Work item: Set down, exactly as written, the line containing "Task: Click the RSS feed icon" and all the lines that follow it to the end of the entries below, omitting every picture.

Stored data:
────────────────

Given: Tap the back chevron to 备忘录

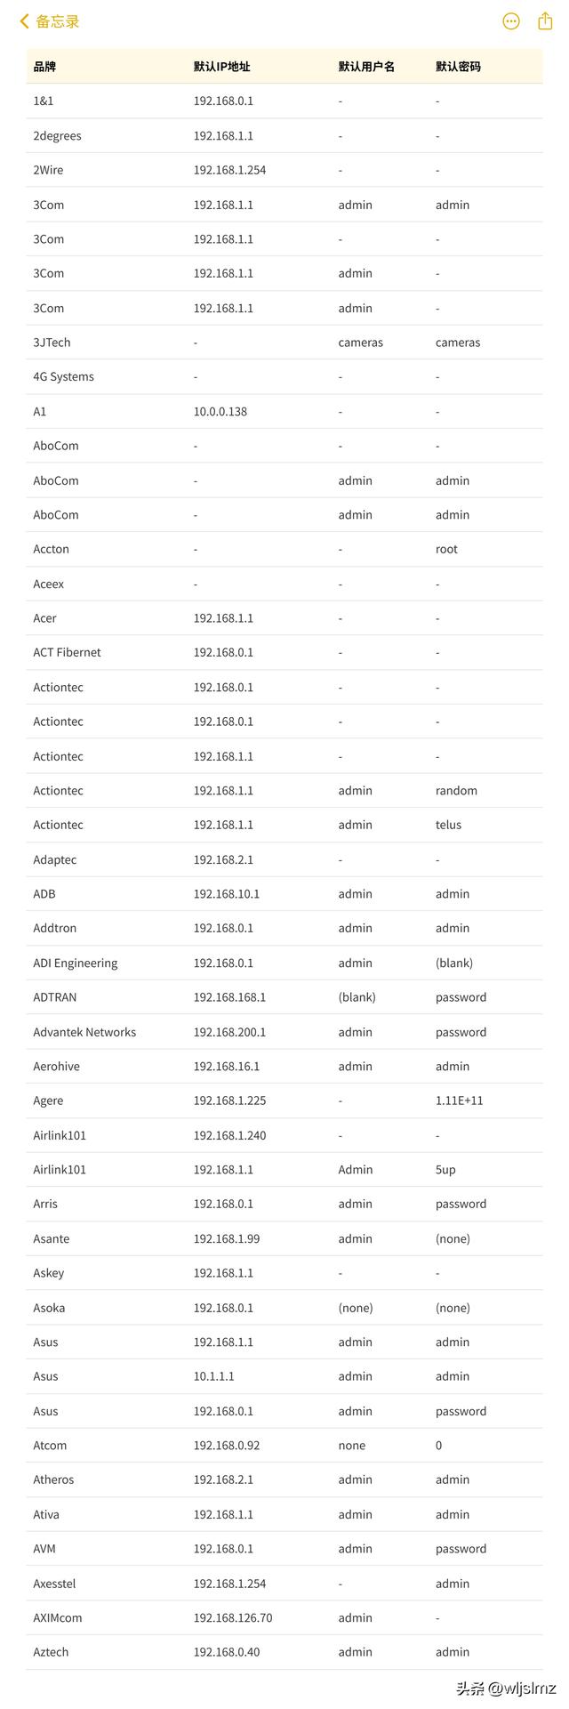Looking at the screenshot, I should pyautogui.click(x=24, y=21).
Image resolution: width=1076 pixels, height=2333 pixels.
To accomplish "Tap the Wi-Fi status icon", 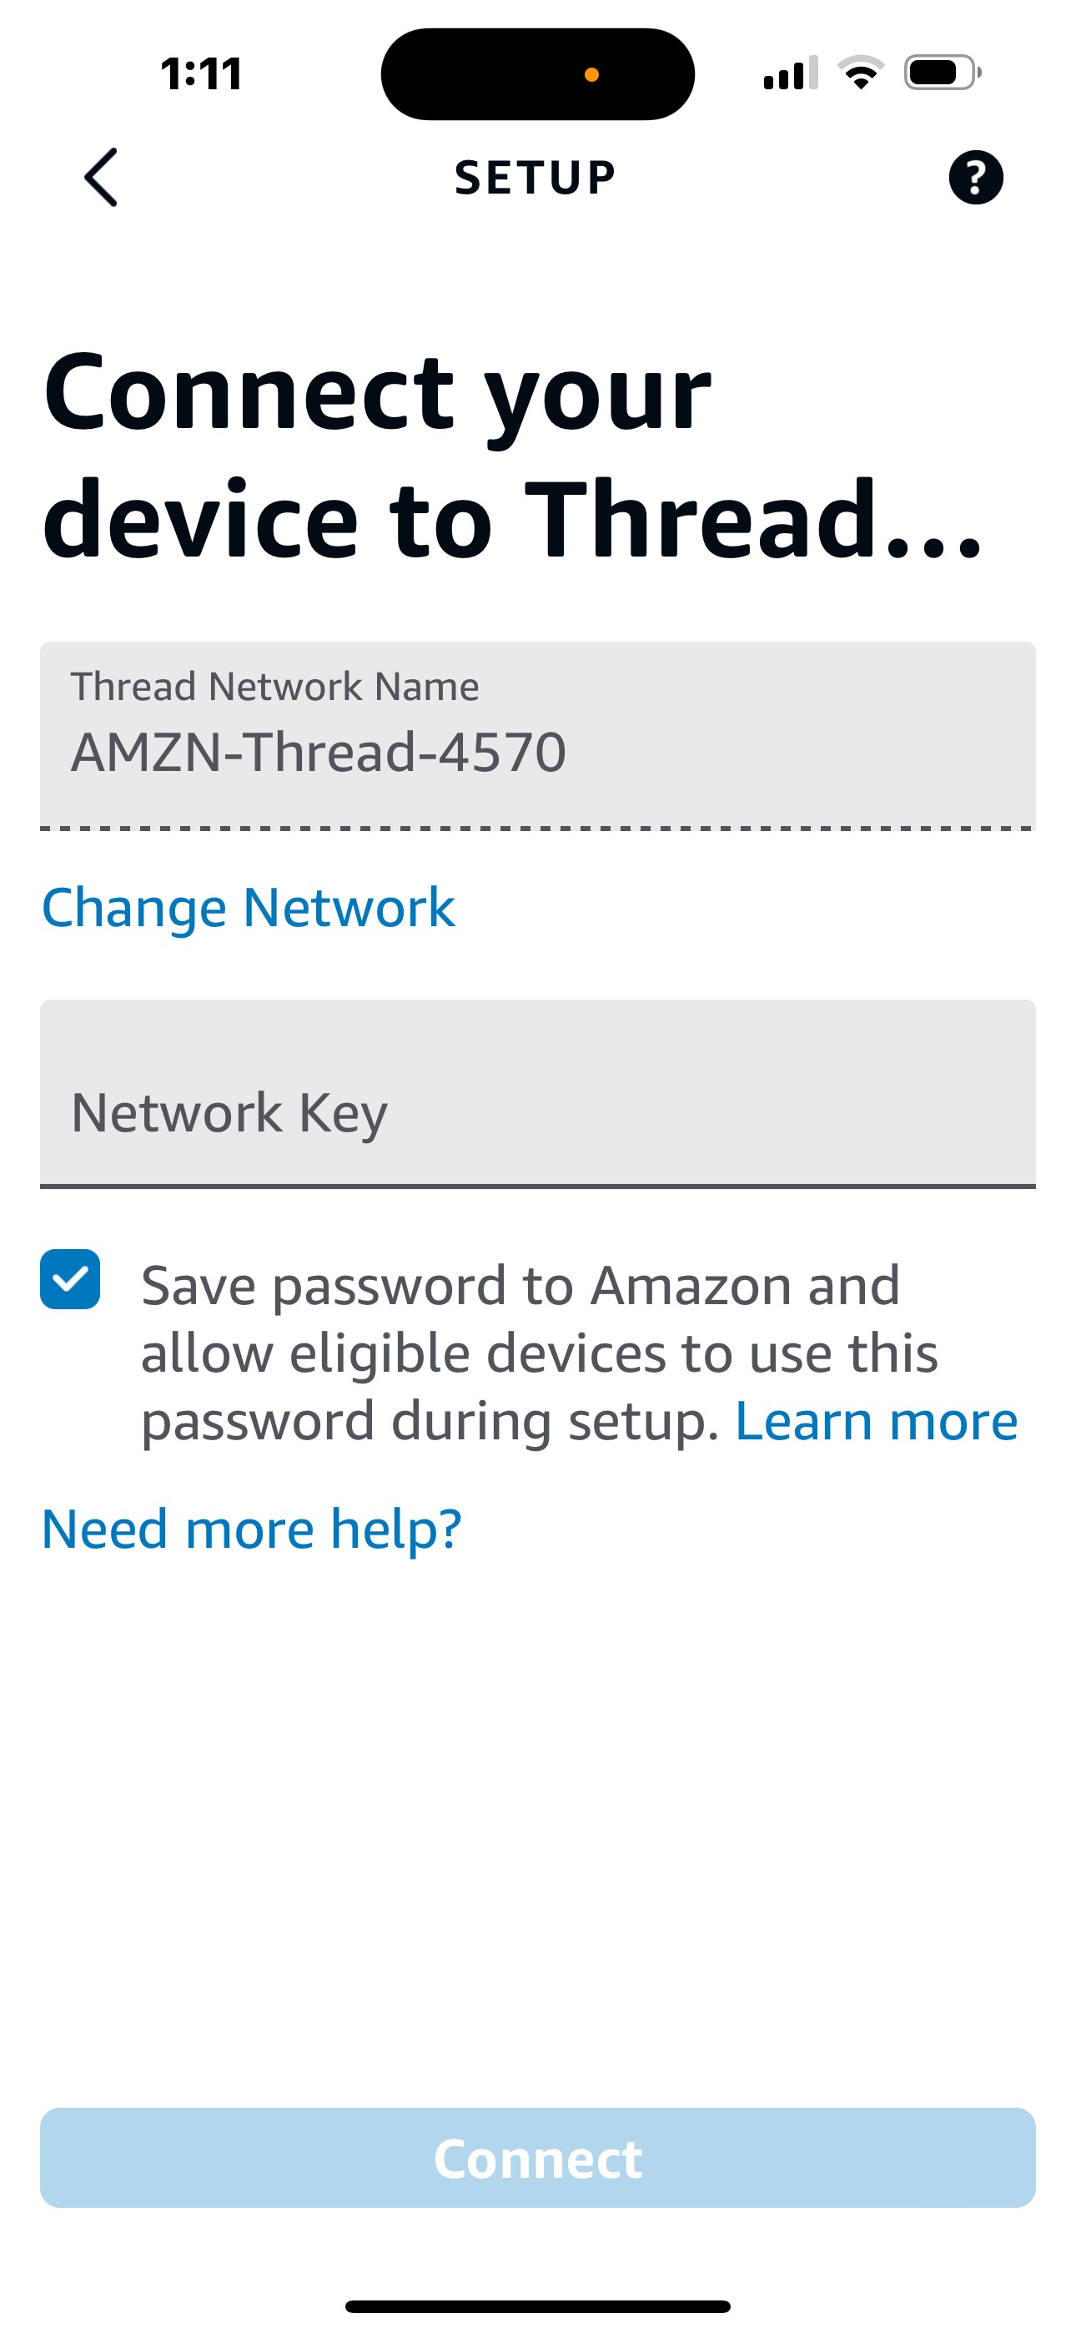I will click(860, 74).

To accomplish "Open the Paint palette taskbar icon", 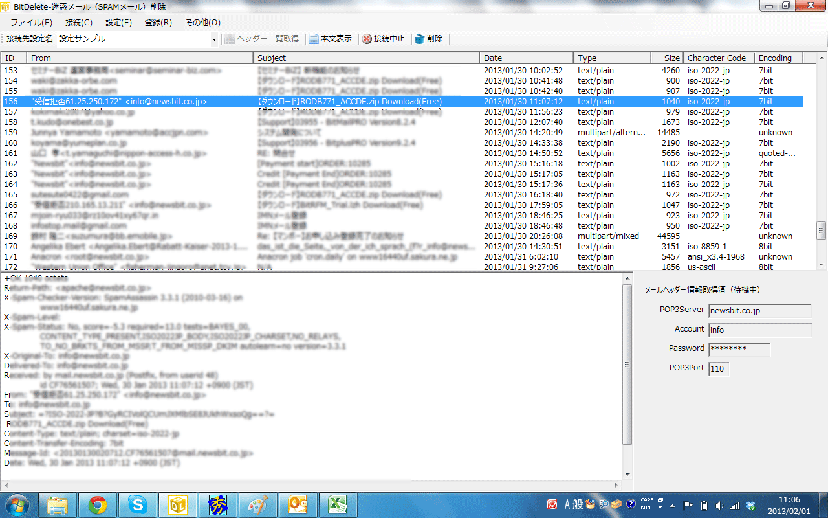I will click(x=257, y=504).
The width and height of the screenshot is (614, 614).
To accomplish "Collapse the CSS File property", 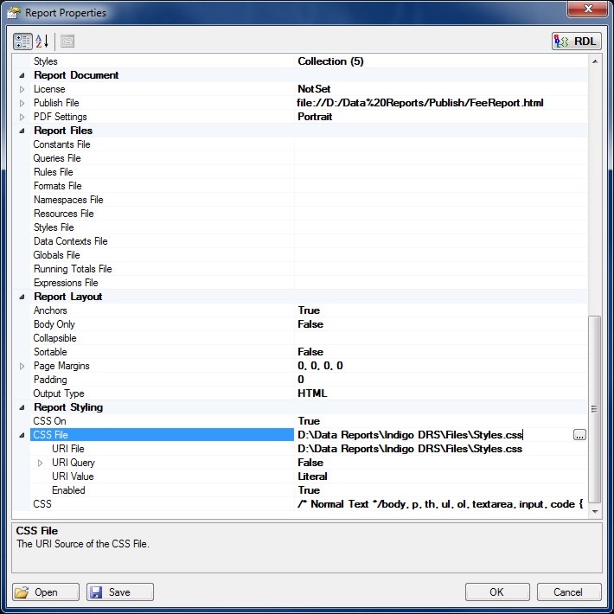I will (22, 435).
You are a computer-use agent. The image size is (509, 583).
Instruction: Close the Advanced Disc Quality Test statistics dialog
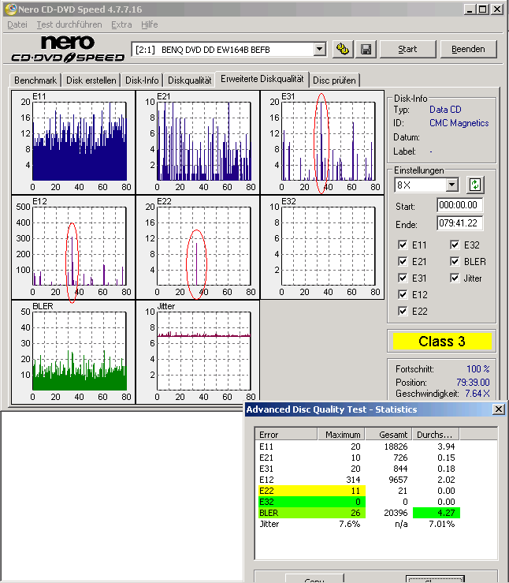click(x=498, y=409)
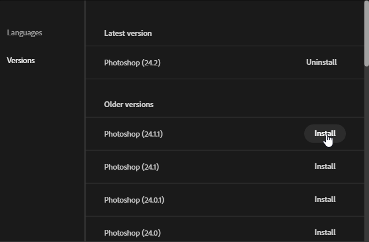Click the Photoshop (24.1.1) version name

click(133, 134)

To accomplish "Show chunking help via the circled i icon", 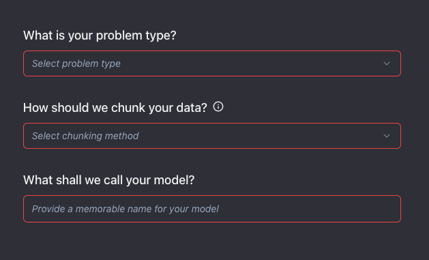I will (218, 106).
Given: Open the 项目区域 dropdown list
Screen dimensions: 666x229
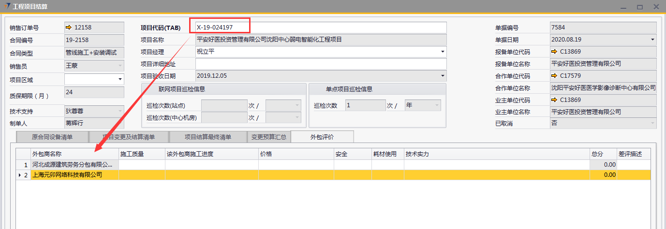Looking at the screenshot, I should 119,79.
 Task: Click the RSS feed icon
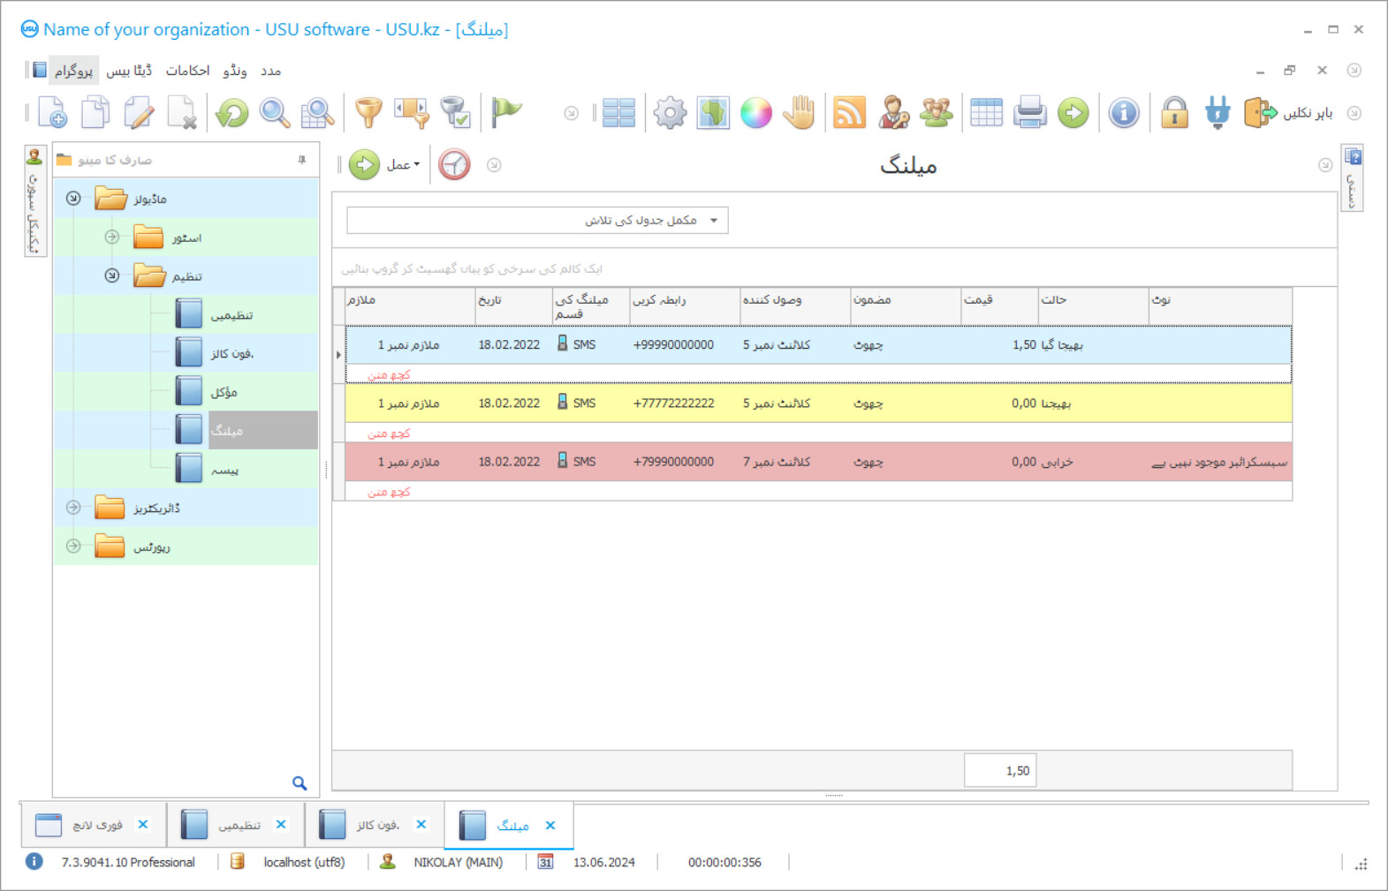point(849,113)
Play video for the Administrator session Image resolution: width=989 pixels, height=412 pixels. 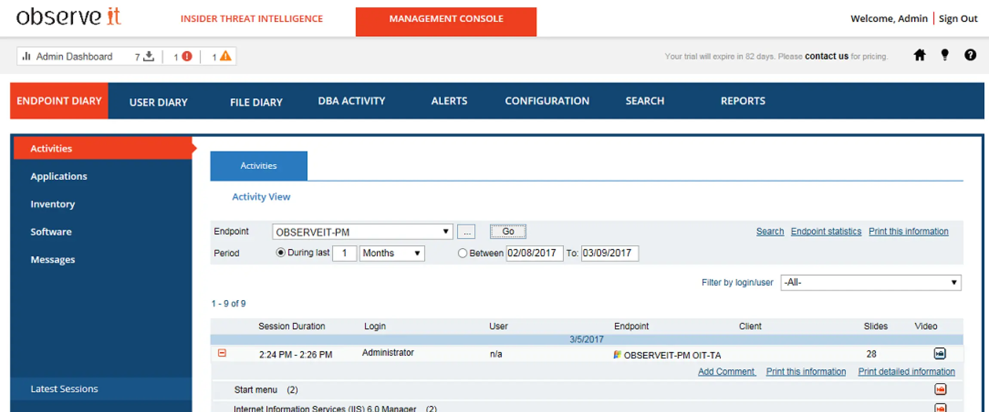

────────────────

Result of this task:
 Task: Click the RSS feed icon
point(849,113)
Play video for the Administrator session Image resolution: width=989 pixels, height=412 pixels. 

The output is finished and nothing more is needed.